[Items from a dataset]
BEGIN

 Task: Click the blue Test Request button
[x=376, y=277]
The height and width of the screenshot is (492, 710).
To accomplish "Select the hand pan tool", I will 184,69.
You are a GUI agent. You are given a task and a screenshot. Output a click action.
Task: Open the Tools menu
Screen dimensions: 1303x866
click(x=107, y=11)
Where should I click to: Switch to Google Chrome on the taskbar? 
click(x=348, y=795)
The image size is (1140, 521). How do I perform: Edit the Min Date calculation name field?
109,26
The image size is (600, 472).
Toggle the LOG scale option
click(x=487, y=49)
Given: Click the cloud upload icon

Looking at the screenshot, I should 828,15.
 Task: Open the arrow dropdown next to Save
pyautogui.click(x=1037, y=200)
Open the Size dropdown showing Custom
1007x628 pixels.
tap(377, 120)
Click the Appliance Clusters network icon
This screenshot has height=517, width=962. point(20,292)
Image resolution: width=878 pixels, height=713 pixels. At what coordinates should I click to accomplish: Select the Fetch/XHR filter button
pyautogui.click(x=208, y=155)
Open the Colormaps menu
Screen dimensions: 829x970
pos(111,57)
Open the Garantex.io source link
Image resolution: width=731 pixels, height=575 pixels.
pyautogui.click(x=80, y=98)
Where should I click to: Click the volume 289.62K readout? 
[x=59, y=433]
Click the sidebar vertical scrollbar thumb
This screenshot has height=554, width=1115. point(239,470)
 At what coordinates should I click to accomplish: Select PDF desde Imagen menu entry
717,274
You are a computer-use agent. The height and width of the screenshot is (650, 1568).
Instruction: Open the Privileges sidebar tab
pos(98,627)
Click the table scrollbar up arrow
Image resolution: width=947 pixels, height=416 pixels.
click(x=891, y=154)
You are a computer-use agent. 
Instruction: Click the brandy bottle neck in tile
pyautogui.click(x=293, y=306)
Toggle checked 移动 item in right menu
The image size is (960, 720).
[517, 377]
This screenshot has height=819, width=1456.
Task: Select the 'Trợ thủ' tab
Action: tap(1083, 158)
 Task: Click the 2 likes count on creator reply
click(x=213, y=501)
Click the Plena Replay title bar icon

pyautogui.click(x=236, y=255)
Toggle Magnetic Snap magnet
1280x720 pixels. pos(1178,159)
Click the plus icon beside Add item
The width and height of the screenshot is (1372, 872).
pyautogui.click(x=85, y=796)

END

What to produce
Without skipping anything, transcribe every line above exactly.

Task solution
 Task: Click the blue Test Request button
[x=376, y=277]
The height and width of the screenshot is (492, 710).
To accomplish "Select the hand pan tool", I will 184,69.
You are a GUI agent. You are given a task and a screenshot. Output a click action.
Task: Open the Tools menu
Screen dimensions: 1303x866
click(x=107, y=11)
Where should I click to: Switch to Google Chrome on the taskbar? 
click(x=348, y=795)
The image size is (1140, 521). How do I perform: Edit the Min Date calculation name field?
109,26
The image size is (600, 472).
Toggle the LOG scale option
click(x=487, y=49)
Given: Click the cloud upload icon

Looking at the screenshot, I should 828,15.
 Task: Open the arrow dropdown next to Save
pyautogui.click(x=1037, y=200)
Open the Size dropdown showing Custom
1007x628 pixels.
tap(377, 120)
Click the Appliance Clusters network icon
This screenshot has height=517, width=962. point(20,292)
Image resolution: width=878 pixels, height=713 pixels. At what coordinates should I click to accomplish: Select the Fetch/XHR filter button
pyautogui.click(x=208, y=155)
Open the Colormaps menu
Screen dimensions: 829x970
pos(111,57)
Open the Garantex.io source link
Image resolution: width=731 pixels, height=575 pixels.
pyautogui.click(x=80, y=98)
Where should I click to: Click the volume 289.62K readout? 
[x=59, y=433]
Click the sidebar vertical scrollbar thumb
This screenshot has height=554, width=1115. point(239,470)
 At what coordinates should I click to accomplish: Select PDF desde Imagen menu entry
717,274
You are a computer-use agent. The height and width of the screenshot is (650, 1568).
Instruction: Open the Privileges sidebar tab
pos(98,627)
Click the table scrollbar up arrow
Image resolution: width=947 pixels, height=416 pixels.
click(x=891, y=154)
You are a computer-use agent. 
Instruction: Click the brandy bottle neck in tile
pyautogui.click(x=293, y=306)
Toggle checked 移动 item in right menu
The image size is (960, 720).
[517, 377]
This screenshot has height=819, width=1456.
Task: Select the 'Trợ thủ' tab
Action: tap(1083, 158)
 Task: Click the 2 likes count on creator reply
click(x=213, y=501)
Click the Plena Replay title bar icon

pyautogui.click(x=236, y=255)
Toggle Magnetic Snap magnet
1280x720 pixels. pos(1178,159)
Click the plus icon beside Add item
The width and height of the screenshot is (1372, 872).
pyautogui.click(x=85, y=796)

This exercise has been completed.